Last month I asked my friends to write about books they loved (you can read all the essays here). This month, I invited them to write about their favorite graphic novels, and they selected some excellent titles. I hope you enjoy them! (Read all the Great Graphic Novel essays here.) -- Mark
“This is not 'the Next Book', but rather a self-indulgent side-project -- a simple travel diary drawn while I was traveling through Europe & Morocco from March 5th to May 14th, 2004."
It’s a canny move, saying right up front that it’s not his “Next Book.” Blankets was a genre-busting success. It won comic awards & wound up on dozens of comic & non-comic “Must Read” lists. As a 500+ page coming of age/struggling with religion story, it was the “graphic novel” that non-comic readers loved. His next book, whatever it was, was guaranteed to be sensation, this time burdened with expectations of greatness.
So we’re told on page one not to expect anything. Totally unnecessary. It might not be the “Next Book” but it’s wonderful.
Carnet is a travel diary -- a one-day-at-a-time record of the places Thompson went, the people he met & the emotions he was feeling. Mostly he was feeling loneliness, as he’s just out of a relationship, in that phase where you’re still partially in it. Compounding the usual loss of a break-up is his ex-girlfriend’s (unexplained but seemingly serious) illness. So, alone & self-conscious of his loneliness, Thompson spends large parts of his trip achingly desperate to fall-in-love.

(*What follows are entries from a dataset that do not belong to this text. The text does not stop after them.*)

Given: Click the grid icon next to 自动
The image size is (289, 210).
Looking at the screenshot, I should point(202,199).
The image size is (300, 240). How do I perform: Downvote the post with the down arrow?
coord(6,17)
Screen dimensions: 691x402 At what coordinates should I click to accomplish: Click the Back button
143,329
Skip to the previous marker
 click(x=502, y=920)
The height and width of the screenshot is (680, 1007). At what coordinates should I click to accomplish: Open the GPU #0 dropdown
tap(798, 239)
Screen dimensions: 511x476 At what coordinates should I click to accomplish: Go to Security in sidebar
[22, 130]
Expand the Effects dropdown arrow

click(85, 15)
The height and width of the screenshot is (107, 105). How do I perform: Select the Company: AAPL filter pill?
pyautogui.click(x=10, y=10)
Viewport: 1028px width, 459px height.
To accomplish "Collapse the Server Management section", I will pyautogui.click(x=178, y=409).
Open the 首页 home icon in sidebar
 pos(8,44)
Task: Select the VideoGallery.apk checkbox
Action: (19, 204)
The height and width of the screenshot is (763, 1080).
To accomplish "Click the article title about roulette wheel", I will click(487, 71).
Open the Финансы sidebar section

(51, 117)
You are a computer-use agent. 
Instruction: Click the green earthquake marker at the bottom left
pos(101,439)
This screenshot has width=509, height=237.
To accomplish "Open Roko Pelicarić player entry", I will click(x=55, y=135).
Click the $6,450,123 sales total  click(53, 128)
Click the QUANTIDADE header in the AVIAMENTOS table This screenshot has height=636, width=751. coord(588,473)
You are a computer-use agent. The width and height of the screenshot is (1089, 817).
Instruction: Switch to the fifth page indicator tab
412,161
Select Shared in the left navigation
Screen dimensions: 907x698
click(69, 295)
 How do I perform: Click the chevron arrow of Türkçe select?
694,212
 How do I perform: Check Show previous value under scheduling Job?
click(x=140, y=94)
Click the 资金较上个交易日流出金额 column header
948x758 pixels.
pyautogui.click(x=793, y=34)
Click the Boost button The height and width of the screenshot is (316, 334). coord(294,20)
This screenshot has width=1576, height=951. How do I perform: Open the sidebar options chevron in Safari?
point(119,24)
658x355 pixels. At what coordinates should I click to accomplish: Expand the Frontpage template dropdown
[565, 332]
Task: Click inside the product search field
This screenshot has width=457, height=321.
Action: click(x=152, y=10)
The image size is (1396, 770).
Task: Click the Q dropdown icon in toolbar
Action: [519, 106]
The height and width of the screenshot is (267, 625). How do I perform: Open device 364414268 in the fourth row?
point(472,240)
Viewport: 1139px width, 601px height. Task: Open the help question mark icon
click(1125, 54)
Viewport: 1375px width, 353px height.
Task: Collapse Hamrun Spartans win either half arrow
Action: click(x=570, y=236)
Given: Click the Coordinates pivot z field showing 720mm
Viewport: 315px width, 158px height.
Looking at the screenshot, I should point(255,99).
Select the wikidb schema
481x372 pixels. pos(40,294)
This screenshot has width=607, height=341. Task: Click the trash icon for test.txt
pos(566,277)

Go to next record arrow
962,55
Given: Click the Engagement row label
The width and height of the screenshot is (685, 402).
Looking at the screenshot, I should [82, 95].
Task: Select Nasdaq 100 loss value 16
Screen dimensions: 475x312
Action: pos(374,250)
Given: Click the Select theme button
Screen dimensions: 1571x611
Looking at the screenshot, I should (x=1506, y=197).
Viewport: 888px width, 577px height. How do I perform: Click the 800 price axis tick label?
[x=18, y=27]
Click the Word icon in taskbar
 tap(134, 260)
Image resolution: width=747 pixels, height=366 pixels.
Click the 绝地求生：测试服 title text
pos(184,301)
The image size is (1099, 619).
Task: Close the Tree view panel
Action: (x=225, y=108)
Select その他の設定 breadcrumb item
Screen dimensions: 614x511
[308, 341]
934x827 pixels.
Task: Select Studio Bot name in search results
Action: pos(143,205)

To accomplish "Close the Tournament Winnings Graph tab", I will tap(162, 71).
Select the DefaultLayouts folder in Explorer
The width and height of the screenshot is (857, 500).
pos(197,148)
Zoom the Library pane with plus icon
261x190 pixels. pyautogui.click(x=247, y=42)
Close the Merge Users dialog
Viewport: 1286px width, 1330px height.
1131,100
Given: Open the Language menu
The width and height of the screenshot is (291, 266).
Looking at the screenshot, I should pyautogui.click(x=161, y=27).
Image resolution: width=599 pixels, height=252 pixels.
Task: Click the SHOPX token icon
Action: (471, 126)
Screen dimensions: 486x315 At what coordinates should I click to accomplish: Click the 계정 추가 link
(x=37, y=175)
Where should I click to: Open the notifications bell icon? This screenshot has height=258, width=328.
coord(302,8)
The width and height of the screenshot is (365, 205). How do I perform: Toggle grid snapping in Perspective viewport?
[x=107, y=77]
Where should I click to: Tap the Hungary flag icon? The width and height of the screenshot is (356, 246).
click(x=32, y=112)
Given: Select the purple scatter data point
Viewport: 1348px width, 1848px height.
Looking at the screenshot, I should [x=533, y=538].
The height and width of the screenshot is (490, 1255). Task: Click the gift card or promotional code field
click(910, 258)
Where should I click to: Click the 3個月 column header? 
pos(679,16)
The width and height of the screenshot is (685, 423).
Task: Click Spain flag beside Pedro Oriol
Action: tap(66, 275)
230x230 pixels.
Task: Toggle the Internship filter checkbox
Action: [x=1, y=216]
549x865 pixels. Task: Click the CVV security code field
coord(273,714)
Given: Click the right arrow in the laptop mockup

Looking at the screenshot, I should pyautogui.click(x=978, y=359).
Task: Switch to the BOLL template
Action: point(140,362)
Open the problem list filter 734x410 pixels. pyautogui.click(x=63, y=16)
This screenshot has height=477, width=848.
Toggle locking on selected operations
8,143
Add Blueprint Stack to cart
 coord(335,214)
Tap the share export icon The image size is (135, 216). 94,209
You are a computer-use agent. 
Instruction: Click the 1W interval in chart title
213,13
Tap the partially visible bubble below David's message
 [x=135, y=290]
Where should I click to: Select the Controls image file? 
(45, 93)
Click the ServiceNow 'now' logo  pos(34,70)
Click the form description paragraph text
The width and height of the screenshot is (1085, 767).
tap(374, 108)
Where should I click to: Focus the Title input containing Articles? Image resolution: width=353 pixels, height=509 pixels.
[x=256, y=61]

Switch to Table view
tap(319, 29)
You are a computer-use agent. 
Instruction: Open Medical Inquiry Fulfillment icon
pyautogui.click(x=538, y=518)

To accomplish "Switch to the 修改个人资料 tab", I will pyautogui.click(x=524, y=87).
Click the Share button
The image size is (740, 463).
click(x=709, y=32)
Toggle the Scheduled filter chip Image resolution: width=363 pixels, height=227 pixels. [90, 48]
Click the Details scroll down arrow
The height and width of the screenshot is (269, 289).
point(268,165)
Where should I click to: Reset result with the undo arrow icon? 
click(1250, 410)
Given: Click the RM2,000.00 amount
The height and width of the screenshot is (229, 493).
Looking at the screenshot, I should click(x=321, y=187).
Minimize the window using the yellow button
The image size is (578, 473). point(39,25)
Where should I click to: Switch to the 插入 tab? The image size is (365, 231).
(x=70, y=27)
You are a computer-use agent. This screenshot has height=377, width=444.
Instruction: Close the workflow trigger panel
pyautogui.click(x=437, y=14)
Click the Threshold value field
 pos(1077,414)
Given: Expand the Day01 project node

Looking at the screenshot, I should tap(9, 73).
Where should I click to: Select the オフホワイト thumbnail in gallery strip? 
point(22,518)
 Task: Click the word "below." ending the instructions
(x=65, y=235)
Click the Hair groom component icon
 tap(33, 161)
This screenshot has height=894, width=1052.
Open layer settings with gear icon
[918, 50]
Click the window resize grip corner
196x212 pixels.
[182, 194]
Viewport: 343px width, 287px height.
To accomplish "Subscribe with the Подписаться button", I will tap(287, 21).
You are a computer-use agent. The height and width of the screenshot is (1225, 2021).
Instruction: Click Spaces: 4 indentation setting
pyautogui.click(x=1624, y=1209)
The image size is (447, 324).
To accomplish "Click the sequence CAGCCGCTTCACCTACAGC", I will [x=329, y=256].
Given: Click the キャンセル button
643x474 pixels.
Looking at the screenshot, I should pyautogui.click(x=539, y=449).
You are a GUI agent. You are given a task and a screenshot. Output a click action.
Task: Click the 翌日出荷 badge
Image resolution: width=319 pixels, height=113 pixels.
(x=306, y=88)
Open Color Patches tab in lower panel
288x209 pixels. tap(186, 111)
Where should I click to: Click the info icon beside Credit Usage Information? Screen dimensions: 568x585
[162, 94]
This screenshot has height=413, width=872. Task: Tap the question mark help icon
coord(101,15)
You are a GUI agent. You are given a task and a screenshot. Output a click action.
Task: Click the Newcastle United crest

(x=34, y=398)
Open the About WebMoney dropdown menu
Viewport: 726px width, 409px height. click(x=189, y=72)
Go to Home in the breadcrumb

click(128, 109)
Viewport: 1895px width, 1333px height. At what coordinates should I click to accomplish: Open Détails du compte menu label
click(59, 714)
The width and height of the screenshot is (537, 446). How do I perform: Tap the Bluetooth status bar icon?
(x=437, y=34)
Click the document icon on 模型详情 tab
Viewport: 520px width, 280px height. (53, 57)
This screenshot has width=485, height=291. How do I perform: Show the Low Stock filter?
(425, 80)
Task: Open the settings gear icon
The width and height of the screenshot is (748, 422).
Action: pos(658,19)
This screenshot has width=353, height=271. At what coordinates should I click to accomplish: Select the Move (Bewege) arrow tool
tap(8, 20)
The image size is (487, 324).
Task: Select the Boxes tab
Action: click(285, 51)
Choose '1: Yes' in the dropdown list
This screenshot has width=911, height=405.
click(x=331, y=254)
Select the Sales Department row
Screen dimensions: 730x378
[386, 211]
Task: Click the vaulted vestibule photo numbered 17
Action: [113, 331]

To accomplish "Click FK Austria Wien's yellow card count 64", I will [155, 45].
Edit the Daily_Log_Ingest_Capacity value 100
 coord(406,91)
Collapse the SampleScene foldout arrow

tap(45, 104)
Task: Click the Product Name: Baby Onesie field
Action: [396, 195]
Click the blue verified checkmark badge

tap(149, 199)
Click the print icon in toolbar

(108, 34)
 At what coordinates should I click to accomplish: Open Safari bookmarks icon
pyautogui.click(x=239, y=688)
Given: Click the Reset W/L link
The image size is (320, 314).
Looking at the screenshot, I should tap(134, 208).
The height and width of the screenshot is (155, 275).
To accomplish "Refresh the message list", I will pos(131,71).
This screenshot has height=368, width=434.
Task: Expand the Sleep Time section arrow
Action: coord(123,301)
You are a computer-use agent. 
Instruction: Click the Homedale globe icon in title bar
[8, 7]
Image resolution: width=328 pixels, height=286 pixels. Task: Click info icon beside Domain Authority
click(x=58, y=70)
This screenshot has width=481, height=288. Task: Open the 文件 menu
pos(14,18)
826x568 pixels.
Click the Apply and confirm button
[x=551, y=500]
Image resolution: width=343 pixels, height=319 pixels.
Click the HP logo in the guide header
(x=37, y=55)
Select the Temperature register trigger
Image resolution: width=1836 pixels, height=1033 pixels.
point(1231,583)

And he does, many times. And the one time it’s returned, well, I don’t want to give away the end.
Carnet’s not all mopery though. Interspersed with his loneliness are moments of camaraderie, often in the homes of fellow cartoonists as he travels to comic book conventions & store signings. These parts of the book make me wish I knew more cartoonists because they seem, across-the-board, to be great hosts. Thompson apparently knows every notable comic creator working today and folk like Mike Allred, Paul Pope and Charles Burns all make appearances in Carnet (before he inevitably leaves them).
The travel diary is a genre ideally suited to the graphic novel. Likely one of the reasons Thompson downplays Carnet is because it lacks a straight-ahead, novelistic narrative, like the one that drove Blankets (or that drives something as formally inventive but narratively traditional as Mazzuchelli’s brilliant Asterios Polyp). Most of the comics that make the jump into “graphic novel” status -- and into the hands of non-comic readers -- follow standard novelistic tropes. A travel diary isn’t burdened by these conventions. Its only through-line is travel, the experiences of new places, new sights & new people. As such, every page can be something new and no two pages need to follow the same rules.
Thompson takes full advantage of this freedom. Carnet features full-page, beautifully-detailed drawings, cartoony caricatures, instructions on how to make cheesy French sandwiches and standard, panel-bound comic book pages. In its visual eclecticism Carnet feels like a sketchbook, until you realize how well the pages "work." While he jumps around in style, each page is laid out to both read in a glance and hold up to longer inspection. A sketchbook would have mistakes, scribbles and marginalia. Carnet is composed and beautiful. It’s a travel diary made by a master cartoonist.
Thompson’s “Next Book” turned out to be Habibi, which is massive & detailed and every bit a successor to Blankets. It’s a treat to dive into such an ambitious story and painstakingly rendered world but that’s not always what, as a reader, I’m in the mood for. Often I just want to piggyback on someone else’s adventure -- someone not too different from me, on an adventure I might still have one day. It’s fun to imagine falling in love with beautiful strangers in other countries and inspiring to think that I might come out of it with a book like this.
For me, that’s Carnet de Voyage. Inspiring, escapist, and achievable. Now I just need a girlfriend so that she’ll break up with me.